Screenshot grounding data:
____________________

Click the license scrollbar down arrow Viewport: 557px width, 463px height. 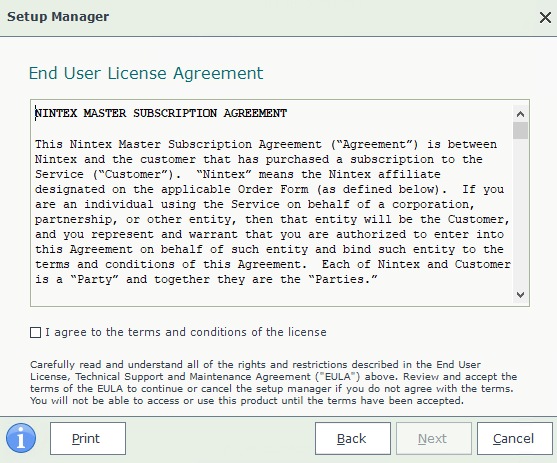pyautogui.click(x=520, y=295)
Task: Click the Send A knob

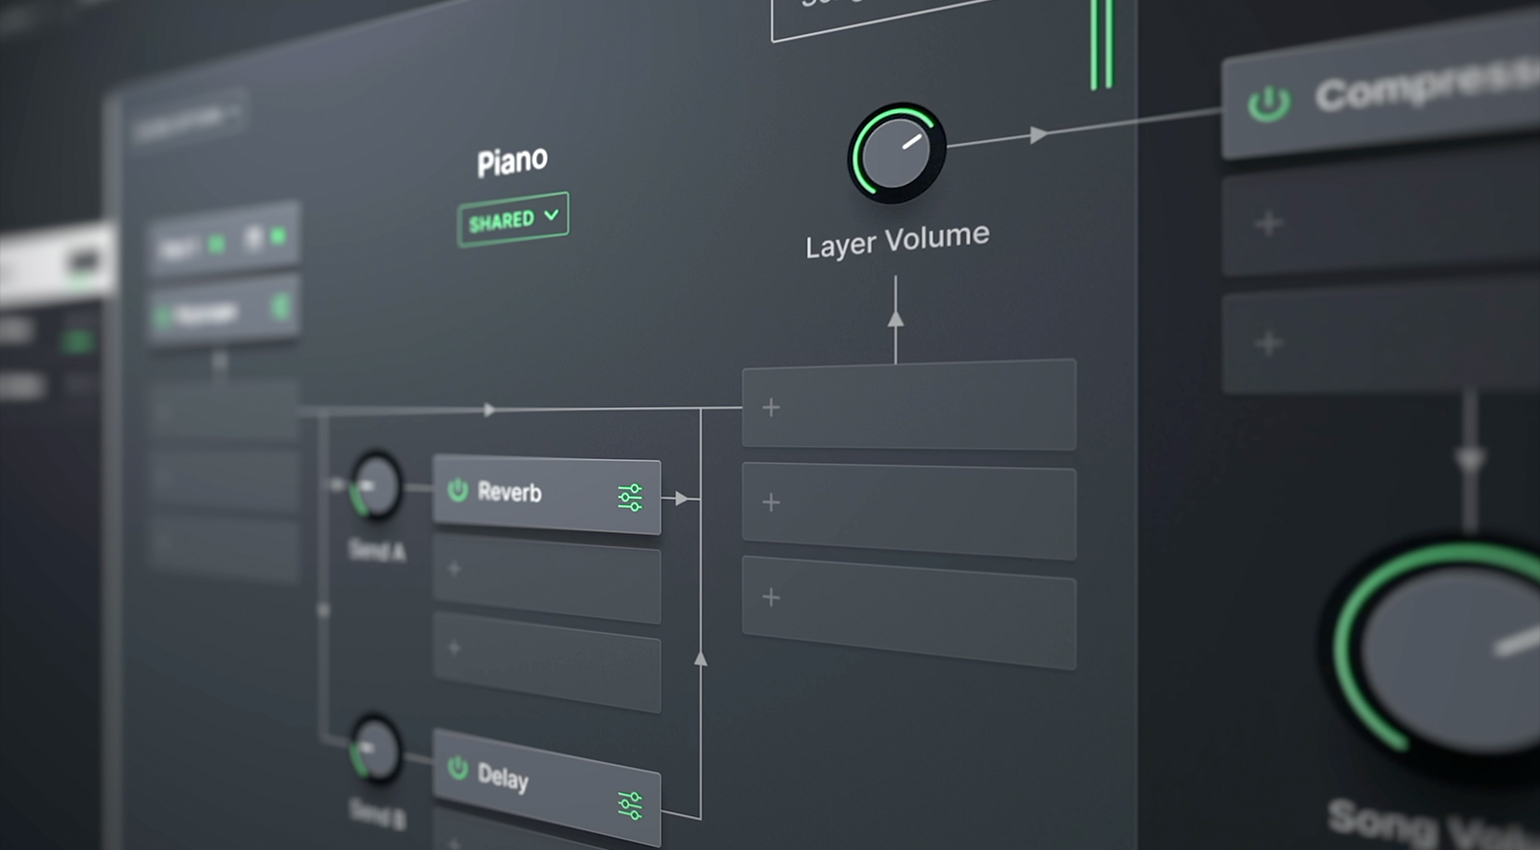Action: [x=376, y=486]
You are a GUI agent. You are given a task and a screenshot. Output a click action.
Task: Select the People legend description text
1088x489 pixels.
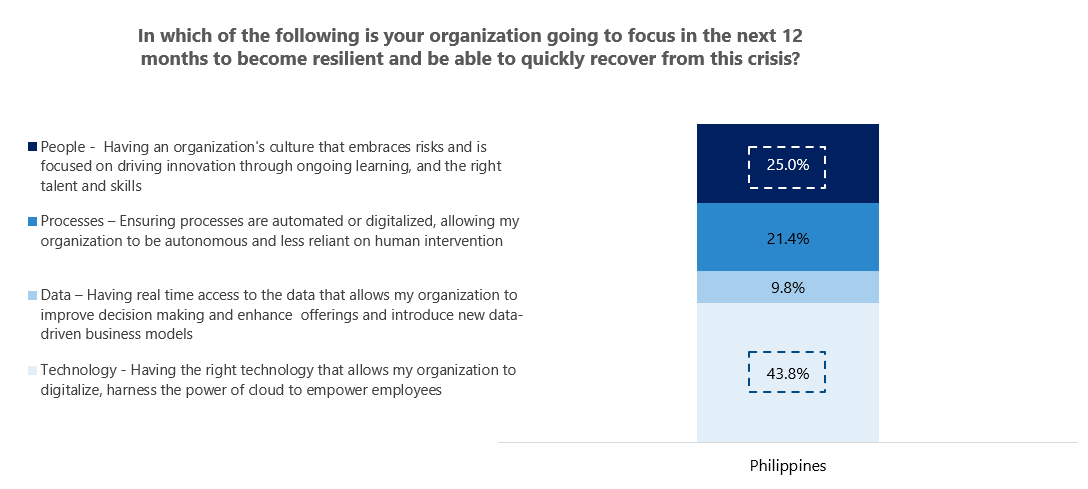pyautogui.click(x=270, y=165)
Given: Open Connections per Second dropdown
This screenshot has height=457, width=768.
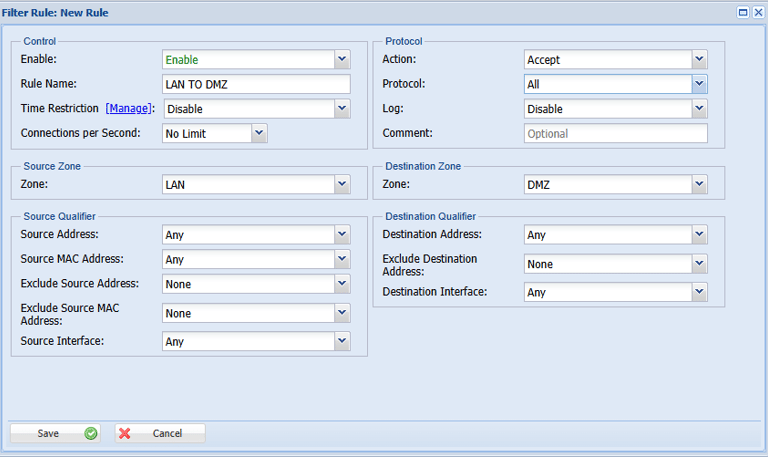Looking at the screenshot, I should (259, 133).
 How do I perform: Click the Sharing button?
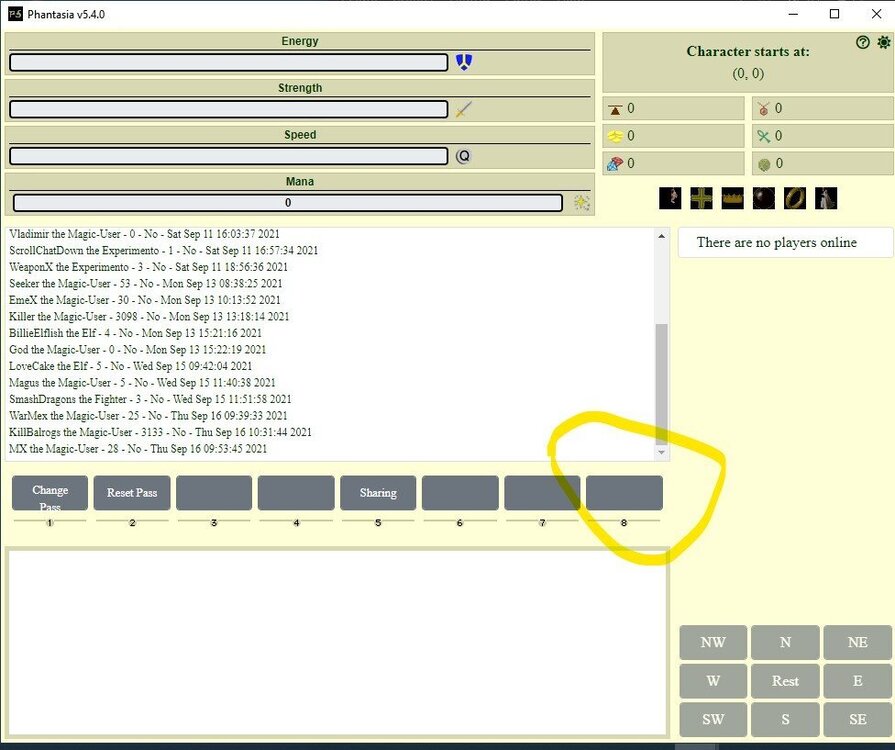point(378,493)
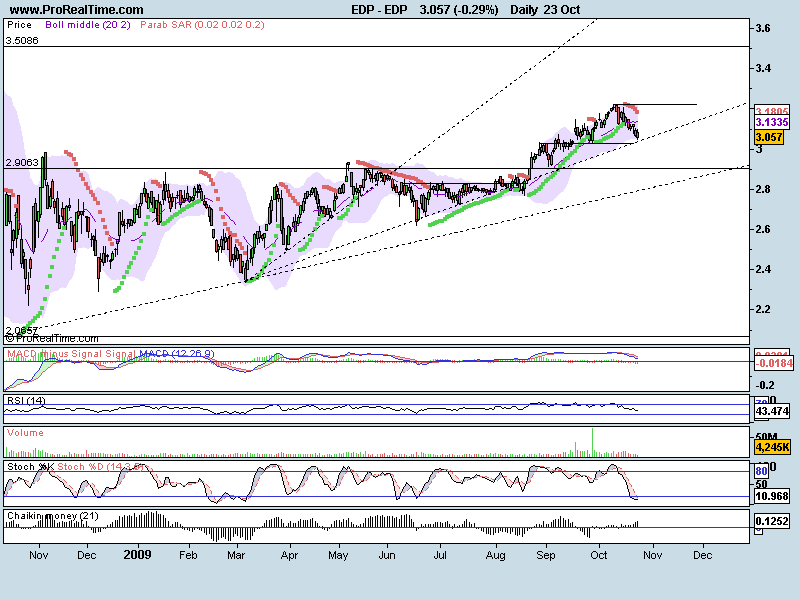Click the 3.1805 Parabolic SAR value tag
800x600 pixels.
[x=773, y=111]
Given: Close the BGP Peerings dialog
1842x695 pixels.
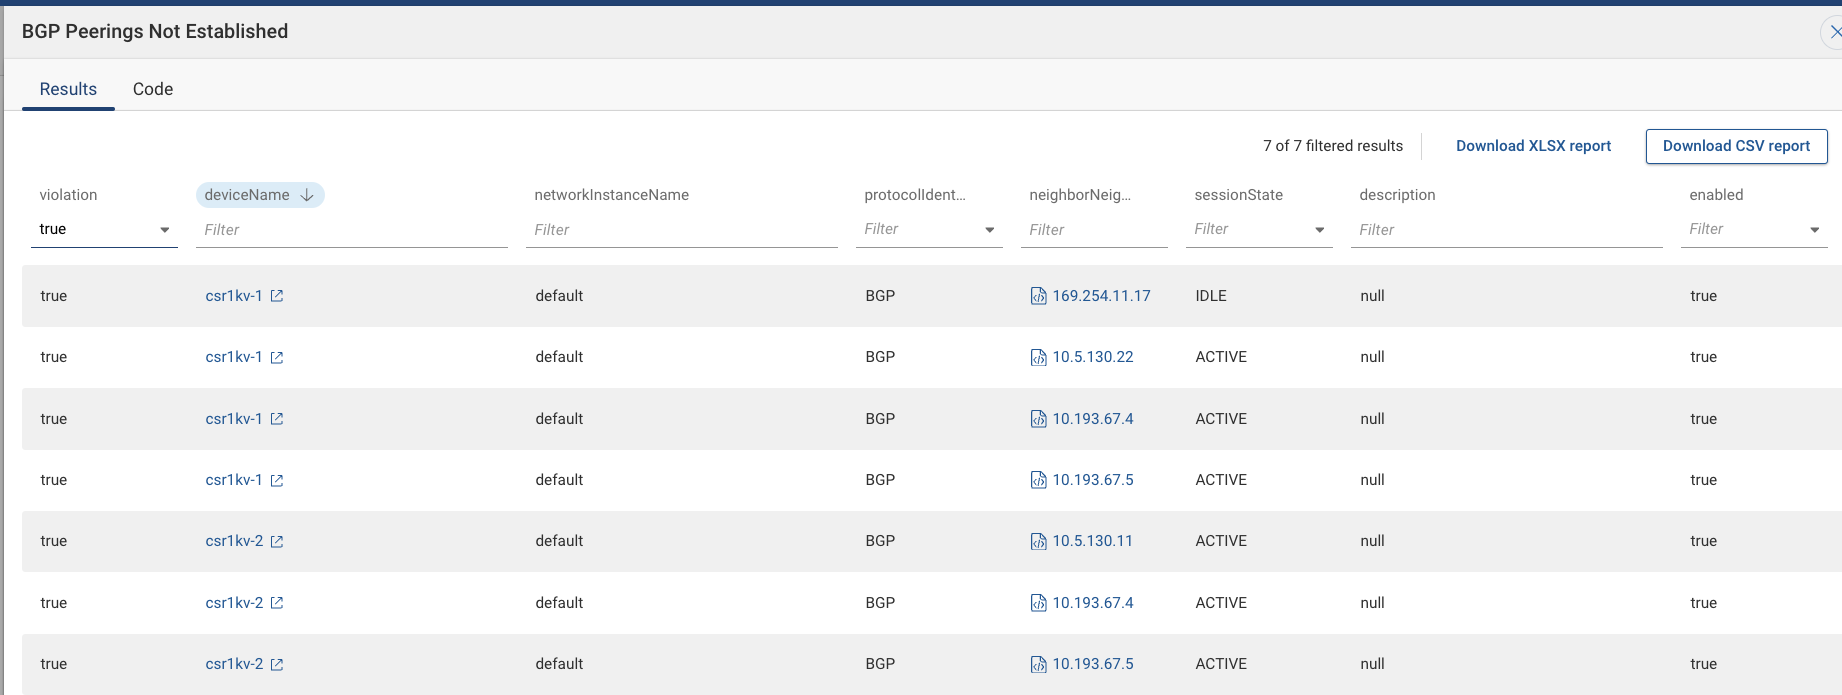Looking at the screenshot, I should 1833,32.
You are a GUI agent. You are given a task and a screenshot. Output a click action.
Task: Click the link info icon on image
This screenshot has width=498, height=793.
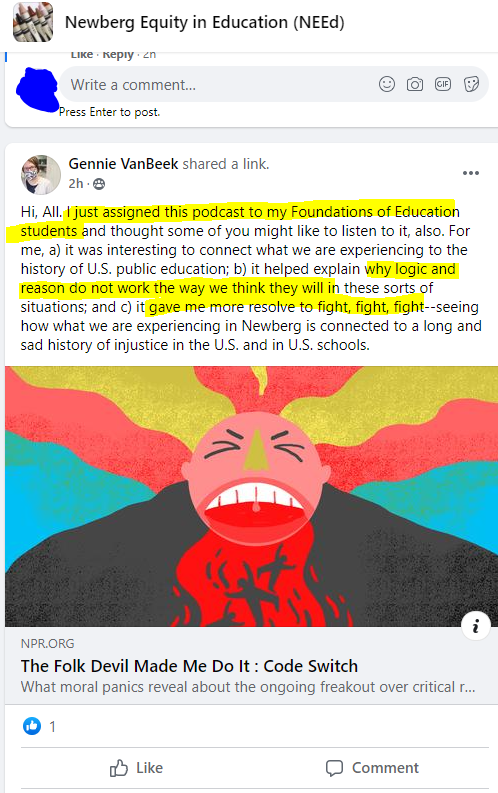475,627
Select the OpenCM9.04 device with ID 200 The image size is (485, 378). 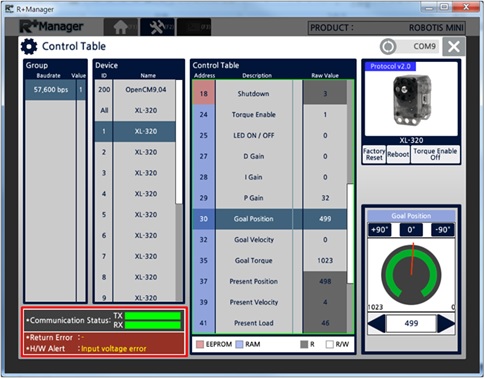135,90
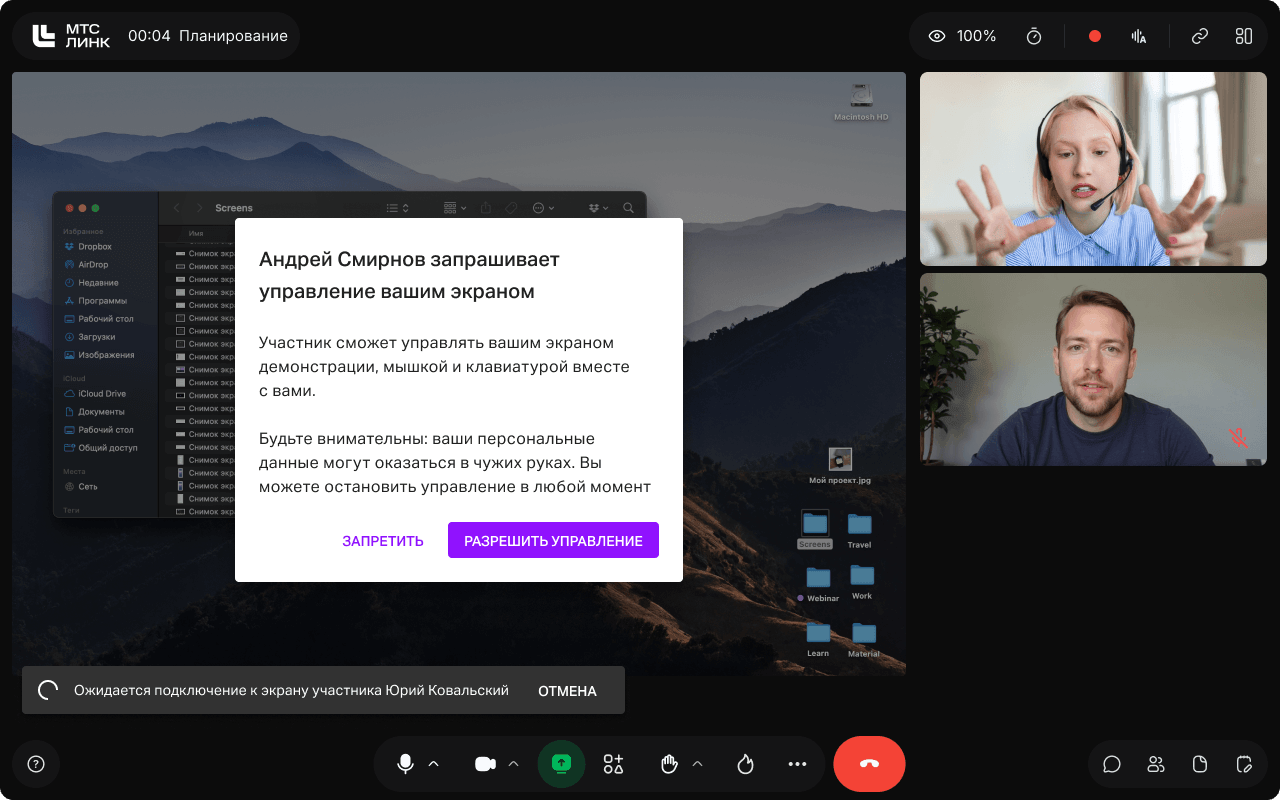Click РАЗРЕШИТЬ УПРАВЛЕНИЕ button
The width and height of the screenshot is (1280, 800).
pos(553,540)
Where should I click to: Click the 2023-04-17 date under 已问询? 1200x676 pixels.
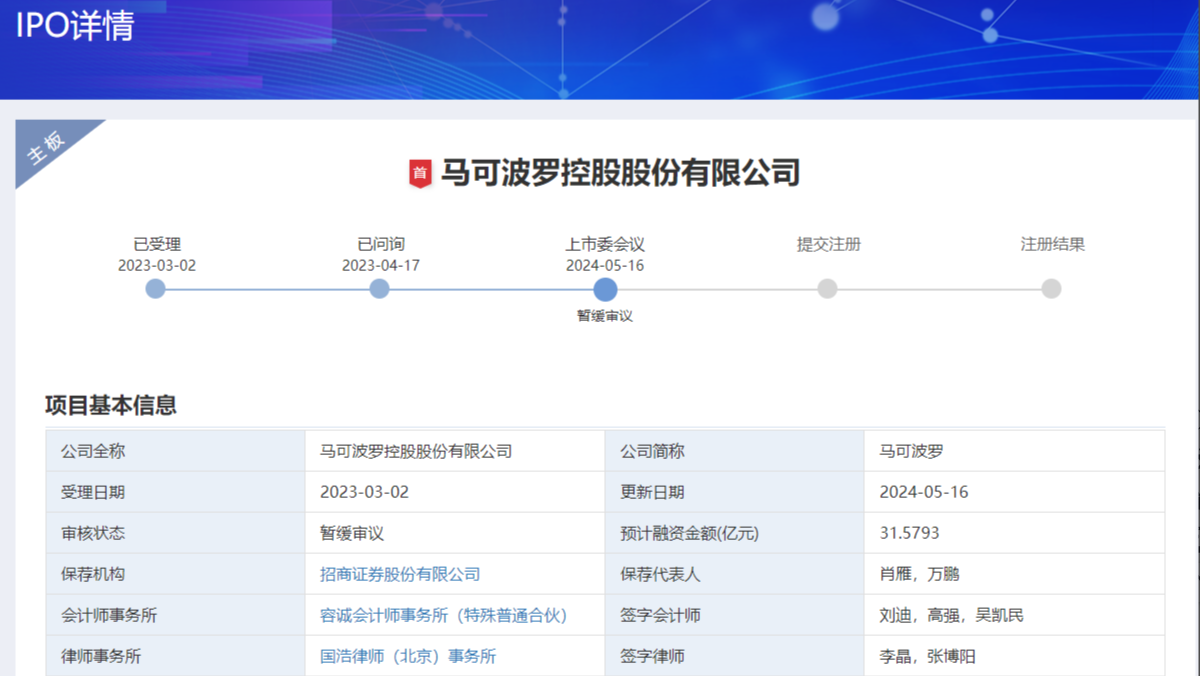(380, 265)
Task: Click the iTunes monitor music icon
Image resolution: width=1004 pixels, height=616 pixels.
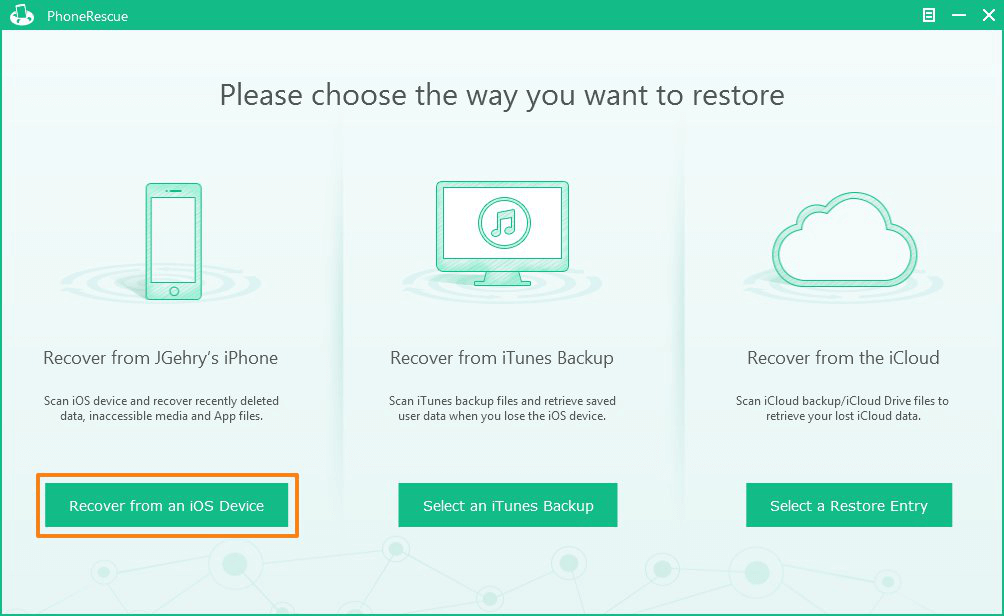Action: (503, 233)
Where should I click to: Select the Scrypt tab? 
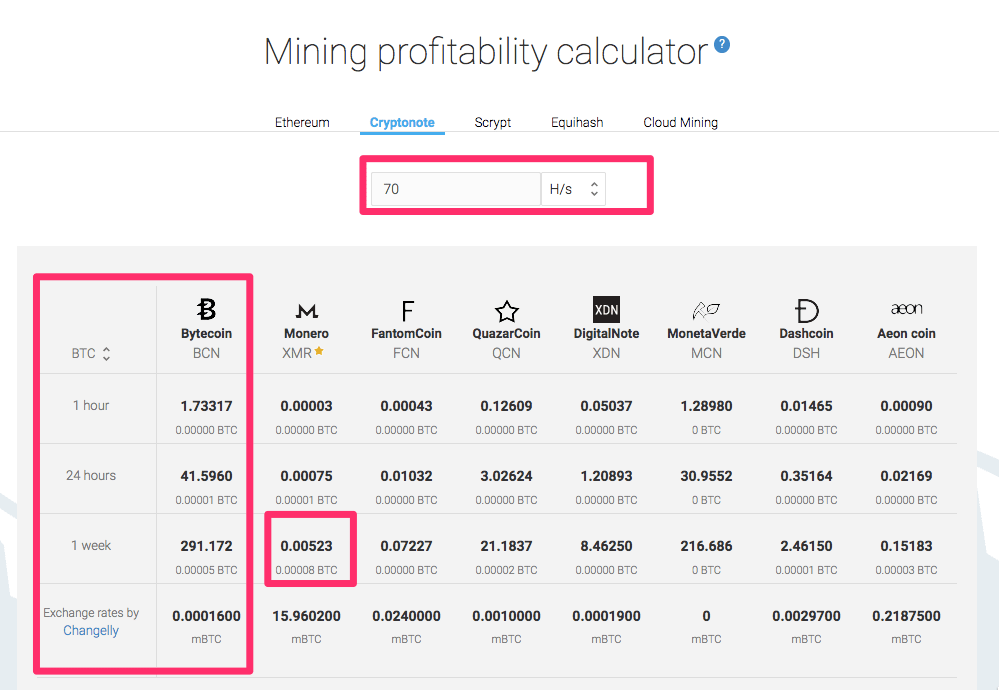pos(493,122)
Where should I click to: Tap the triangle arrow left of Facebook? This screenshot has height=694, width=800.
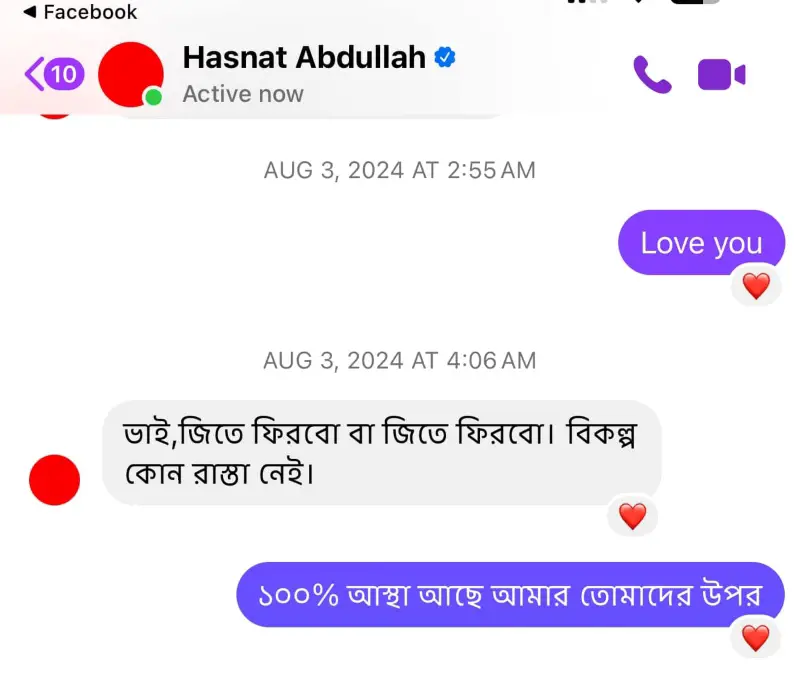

____________________

→ **EXERCISE DESCRIPTION**:
Extract every line of the records above that contains the word "icon".

→ **SOLUTION TO THE EXERCISE**:
Task: Click the link info icon on image
Task: Click the iTunes monitor music icon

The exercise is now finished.